As I understand it, they're telling us that the outage was caused by an unspecified bug in the "Content Validator", and that the file that was shipped was done so without testing because it worked fine last time.

I think they wrote what they did because they couldn't publish the above directly without being rightly excoriated for it, and at least this way a lot of the people reading it won't understand what they're saying but it sounds very technical.




no, it's one of most well written PIR's I've seen. It establishes terms and procedures after communicating that this isn't an RCA, then they detail the timeline of tests and deployments done and what went wrong. They were not excessively verbose or terse. This is the right way of communicating to the intended audience. It is both technical people, executives and law makers alike that will be reading this. They communicated their findings clearly without code, screenshots, excessive historical details and other distractions.


If you think this is good, go look at a Cloudflare postmortem. The fly.io ones are good too.

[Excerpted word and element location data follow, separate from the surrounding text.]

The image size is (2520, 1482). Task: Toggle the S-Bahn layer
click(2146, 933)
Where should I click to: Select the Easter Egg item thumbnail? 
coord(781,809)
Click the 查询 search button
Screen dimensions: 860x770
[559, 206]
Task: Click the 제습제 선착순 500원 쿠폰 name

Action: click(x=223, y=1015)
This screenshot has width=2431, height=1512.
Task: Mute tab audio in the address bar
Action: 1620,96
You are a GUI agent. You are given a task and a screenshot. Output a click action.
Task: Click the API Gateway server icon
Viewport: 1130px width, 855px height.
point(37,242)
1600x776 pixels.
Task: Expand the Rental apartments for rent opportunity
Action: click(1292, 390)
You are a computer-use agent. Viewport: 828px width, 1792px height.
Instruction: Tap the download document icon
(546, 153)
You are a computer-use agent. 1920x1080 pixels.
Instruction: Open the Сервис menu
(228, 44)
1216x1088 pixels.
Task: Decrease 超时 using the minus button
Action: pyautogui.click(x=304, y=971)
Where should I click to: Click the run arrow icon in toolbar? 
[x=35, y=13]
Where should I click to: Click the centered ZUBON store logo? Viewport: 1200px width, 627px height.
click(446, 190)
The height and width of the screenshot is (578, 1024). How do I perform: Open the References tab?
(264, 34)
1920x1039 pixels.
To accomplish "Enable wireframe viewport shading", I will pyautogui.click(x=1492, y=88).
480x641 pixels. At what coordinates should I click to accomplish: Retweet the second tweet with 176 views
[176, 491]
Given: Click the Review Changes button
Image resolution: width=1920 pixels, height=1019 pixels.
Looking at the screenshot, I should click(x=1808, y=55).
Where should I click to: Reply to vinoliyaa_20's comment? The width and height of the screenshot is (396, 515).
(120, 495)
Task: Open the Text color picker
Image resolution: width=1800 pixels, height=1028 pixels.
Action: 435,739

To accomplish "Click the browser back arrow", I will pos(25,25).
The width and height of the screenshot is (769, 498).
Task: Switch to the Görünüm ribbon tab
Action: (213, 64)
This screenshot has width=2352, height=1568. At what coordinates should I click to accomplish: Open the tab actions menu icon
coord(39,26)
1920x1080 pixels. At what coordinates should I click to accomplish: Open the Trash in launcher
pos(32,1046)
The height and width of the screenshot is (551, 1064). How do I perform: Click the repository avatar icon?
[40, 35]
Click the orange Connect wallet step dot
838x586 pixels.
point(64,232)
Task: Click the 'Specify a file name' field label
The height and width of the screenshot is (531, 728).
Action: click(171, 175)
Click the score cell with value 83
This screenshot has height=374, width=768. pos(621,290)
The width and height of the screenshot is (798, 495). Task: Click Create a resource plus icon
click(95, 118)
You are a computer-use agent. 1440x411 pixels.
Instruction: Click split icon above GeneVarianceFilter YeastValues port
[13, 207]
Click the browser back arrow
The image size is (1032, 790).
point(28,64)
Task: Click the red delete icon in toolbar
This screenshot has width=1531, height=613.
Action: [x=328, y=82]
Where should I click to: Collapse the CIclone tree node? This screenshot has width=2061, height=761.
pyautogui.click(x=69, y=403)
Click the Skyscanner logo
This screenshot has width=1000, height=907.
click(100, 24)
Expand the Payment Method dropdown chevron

Way less obscure language, way more detail and depth, actually owning the mistakes rather than vaguely waffling on. This write up from CrowdStrike is close to being functionally junk.


One of the first things they've stated is that this isn't an RCA (deep dive analysis) like cloudflare and fly.io's, that's not what this is. This is to brief customers and the public of their immediate post-mortem understanding of what happened. The standard for that is different than an RCA.